Cependant, les Sociétés de Sécurité Militaires Privées peuvent aussi s’associer avec des entreprises françaises autour de partenariats afin de créer de nouveaux métiers (comme la restauration ou la logistique) à destination des entreprises nationales ou étrangères souhaitant s’implanter dans ces zones.
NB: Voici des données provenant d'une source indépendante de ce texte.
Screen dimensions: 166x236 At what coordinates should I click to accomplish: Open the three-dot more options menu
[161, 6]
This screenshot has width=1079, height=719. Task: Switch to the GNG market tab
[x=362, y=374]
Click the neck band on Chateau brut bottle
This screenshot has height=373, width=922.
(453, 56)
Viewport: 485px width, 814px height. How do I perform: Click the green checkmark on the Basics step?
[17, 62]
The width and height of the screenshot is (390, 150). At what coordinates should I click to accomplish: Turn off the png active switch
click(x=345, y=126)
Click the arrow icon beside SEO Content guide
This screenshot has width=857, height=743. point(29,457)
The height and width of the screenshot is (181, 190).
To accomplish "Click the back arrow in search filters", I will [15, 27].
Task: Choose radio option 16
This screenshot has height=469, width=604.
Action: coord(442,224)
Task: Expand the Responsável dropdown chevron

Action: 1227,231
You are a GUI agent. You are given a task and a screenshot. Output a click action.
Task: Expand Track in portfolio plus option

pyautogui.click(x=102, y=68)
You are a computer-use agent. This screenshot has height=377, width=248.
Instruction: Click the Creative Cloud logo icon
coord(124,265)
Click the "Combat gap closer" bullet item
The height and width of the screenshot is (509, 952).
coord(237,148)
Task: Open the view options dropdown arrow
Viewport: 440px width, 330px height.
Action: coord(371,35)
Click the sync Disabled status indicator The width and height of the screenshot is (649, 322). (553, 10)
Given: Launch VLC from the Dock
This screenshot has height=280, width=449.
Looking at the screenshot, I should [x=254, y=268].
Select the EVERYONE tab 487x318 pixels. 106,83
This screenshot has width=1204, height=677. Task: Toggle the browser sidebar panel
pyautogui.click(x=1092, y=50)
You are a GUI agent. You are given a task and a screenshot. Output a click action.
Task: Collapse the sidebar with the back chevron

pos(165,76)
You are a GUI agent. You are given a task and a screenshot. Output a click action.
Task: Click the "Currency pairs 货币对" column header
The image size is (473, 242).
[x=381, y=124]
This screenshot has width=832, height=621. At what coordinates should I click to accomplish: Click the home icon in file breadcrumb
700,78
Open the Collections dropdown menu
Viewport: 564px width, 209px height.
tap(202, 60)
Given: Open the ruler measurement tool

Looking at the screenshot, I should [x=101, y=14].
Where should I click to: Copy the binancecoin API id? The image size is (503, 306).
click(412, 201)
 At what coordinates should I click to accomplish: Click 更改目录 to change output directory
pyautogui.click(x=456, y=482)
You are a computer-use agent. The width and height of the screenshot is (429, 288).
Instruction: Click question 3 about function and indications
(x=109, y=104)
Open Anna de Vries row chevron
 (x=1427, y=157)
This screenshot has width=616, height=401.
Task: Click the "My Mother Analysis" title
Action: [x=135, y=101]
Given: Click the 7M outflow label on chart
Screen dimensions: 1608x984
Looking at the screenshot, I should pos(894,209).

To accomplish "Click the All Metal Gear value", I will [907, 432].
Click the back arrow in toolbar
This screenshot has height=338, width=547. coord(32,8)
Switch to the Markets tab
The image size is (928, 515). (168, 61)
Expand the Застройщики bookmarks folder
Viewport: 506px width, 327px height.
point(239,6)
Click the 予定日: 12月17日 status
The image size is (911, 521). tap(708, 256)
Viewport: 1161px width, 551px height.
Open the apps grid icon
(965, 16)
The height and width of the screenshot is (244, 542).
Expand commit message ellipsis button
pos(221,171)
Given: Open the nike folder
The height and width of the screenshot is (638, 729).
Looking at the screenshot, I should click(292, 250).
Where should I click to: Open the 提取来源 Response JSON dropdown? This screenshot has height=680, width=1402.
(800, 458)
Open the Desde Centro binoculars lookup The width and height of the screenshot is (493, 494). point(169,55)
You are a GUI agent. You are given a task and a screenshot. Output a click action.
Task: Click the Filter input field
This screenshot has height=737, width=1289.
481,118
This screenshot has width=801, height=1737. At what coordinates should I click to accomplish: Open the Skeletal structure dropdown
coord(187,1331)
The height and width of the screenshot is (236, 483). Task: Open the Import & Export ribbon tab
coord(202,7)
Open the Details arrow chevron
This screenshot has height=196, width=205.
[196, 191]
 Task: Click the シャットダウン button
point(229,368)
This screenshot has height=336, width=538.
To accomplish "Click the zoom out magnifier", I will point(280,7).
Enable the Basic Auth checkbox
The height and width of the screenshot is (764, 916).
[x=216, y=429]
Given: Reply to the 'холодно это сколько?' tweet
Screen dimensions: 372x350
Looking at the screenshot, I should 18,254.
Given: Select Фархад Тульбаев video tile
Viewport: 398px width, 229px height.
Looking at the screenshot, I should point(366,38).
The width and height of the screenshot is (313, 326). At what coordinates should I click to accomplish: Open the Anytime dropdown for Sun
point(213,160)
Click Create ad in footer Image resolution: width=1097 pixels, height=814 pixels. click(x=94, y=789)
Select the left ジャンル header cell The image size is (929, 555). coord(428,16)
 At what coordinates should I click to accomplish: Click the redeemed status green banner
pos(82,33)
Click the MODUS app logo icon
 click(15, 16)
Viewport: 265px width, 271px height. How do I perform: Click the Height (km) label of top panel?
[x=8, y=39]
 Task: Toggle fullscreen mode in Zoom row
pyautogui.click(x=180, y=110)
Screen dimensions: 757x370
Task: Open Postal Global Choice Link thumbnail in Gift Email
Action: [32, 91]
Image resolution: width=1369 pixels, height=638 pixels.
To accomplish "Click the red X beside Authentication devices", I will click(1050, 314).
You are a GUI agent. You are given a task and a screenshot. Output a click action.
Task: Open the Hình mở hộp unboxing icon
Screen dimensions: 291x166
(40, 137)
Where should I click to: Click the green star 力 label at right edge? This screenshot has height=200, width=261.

Dans ces régions instables, de nombreux métiers ne peuvent être assurés selon les mêmes processus qu’en temps normal. En effet, les activités de soutien et de logistique nécessitent un savoir-faire en matière de sécurité que seul des Sociétés Militaires Privées peuvent fournir. Ainsi, de nombreuses entreprises et groupes industriels français disposent d’une opportunité stratégique en s’alliant avec les Sociétés Militaires Privées françaises afin de créer de nouvelles structures, avec des processus de production de service adéquats et adaptés à la problématique sécuritaire de ces régions. Ces nouvelles structures disposeront alors d’un avantage concurrentiel qu’elles pourront faire valoir auprès des entreprises étrangères officiant dans ces zones.